━━━━━ Listed entries

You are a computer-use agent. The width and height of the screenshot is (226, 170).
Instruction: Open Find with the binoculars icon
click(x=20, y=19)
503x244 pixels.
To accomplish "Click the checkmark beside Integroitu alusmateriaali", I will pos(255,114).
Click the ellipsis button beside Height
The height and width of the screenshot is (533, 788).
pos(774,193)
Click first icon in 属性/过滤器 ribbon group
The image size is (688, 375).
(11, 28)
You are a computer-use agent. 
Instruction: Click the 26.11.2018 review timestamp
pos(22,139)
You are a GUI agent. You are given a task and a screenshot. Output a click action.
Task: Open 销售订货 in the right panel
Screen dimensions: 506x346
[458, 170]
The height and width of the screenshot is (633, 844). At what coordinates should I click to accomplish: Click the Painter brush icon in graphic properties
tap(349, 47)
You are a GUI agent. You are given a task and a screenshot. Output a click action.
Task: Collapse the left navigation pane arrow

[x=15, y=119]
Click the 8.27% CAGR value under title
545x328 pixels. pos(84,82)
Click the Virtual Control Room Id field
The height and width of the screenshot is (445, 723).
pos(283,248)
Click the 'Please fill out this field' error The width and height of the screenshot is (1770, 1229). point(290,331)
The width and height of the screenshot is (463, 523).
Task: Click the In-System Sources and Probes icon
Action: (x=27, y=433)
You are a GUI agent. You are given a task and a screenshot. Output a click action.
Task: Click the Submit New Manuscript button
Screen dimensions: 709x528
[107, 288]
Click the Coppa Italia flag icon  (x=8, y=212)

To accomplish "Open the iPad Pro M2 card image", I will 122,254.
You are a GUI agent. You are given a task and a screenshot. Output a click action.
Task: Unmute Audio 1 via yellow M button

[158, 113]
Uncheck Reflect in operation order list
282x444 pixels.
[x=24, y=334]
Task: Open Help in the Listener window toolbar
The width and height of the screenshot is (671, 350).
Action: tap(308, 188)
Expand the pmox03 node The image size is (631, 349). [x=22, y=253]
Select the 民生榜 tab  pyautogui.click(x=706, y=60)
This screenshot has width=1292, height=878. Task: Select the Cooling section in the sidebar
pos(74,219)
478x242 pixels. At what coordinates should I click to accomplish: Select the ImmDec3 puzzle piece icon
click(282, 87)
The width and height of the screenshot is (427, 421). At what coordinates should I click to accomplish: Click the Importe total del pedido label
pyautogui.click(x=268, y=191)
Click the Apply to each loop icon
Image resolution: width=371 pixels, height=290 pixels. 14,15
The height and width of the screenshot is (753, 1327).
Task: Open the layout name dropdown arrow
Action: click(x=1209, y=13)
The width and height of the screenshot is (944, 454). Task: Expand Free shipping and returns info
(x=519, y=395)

━━━━━━━━━━

**What is required**
Repeat all of the listing above exactly, leaving nothing out.

**Answer space**
You are a computer-use agent. The width and height of the screenshot is (226, 170).
Instruction: Open Find with the binoculars icon
click(x=20, y=19)
503x244 pixels.
To accomplish "Click the checkmark beside Integroitu alusmateriaali", I will pos(255,114).
Click the ellipsis button beside Height
The height and width of the screenshot is (533, 788).
pos(774,193)
Click first icon in 属性/过滤器 ribbon group
The image size is (688, 375).
(11, 28)
You are a computer-use agent. 
Instruction: Click the 26.11.2018 review timestamp
pos(22,139)
You are a GUI agent. You are given a task and a screenshot. Output a click action.
Task: Open 销售订货 in the right panel
Screen dimensions: 506x346
[458, 170]
The height and width of the screenshot is (633, 844). At what coordinates should I click to accomplish: Click the Painter brush icon in graphic properties
tap(349, 47)
You are a GUI agent. You are given a task and a screenshot. Output a click action.
Task: Collapse the left navigation pane arrow

[x=15, y=119]
Click the 8.27% CAGR value under title
545x328 pixels. pos(84,82)
Click the Virtual Control Room Id field
The height and width of the screenshot is (445, 723).
pos(283,248)
Click the 'Please fill out this field' error The width and height of the screenshot is (1770, 1229). point(290,331)
The width and height of the screenshot is (463, 523).
Task: Click the In-System Sources and Probes icon
Action: (x=27, y=433)
You are a GUI agent. You are given a task and a screenshot. Output a click action.
Task: Click the Submit New Manuscript button
Screen dimensions: 709x528
[107, 288]
Click the Coppa Italia flag icon  (x=8, y=212)

To accomplish "Open the iPad Pro M2 card image", I will 122,254.
You are a GUI agent. You are given a task and a screenshot. Output a click action.
Task: Unmute Audio 1 via yellow M button

[158, 113]
Uncheck Reflect in operation order list
282x444 pixels.
[x=24, y=334]
Task: Open Help in the Listener window toolbar
The width and height of the screenshot is (671, 350).
Action: tap(308, 188)
Expand the pmox03 node The image size is (631, 349). [x=22, y=253]
Select the 民生榜 tab  pyautogui.click(x=706, y=60)
This screenshot has width=1292, height=878. Task: Select the Cooling section in the sidebar
pos(74,219)
478x242 pixels. At what coordinates should I click to accomplish: Select the ImmDec3 puzzle piece icon
click(282, 87)
The width and height of the screenshot is (427, 421). At what coordinates should I click to accomplish: Click the Importe total del pedido label
pyautogui.click(x=268, y=191)
Click the Apply to each loop icon
Image resolution: width=371 pixels, height=290 pixels. 14,15
The height and width of the screenshot is (753, 1327).
Task: Open the layout name dropdown arrow
Action: click(x=1209, y=13)
The width and height of the screenshot is (944, 454). Task: Expand Free shipping and returns info
(x=519, y=395)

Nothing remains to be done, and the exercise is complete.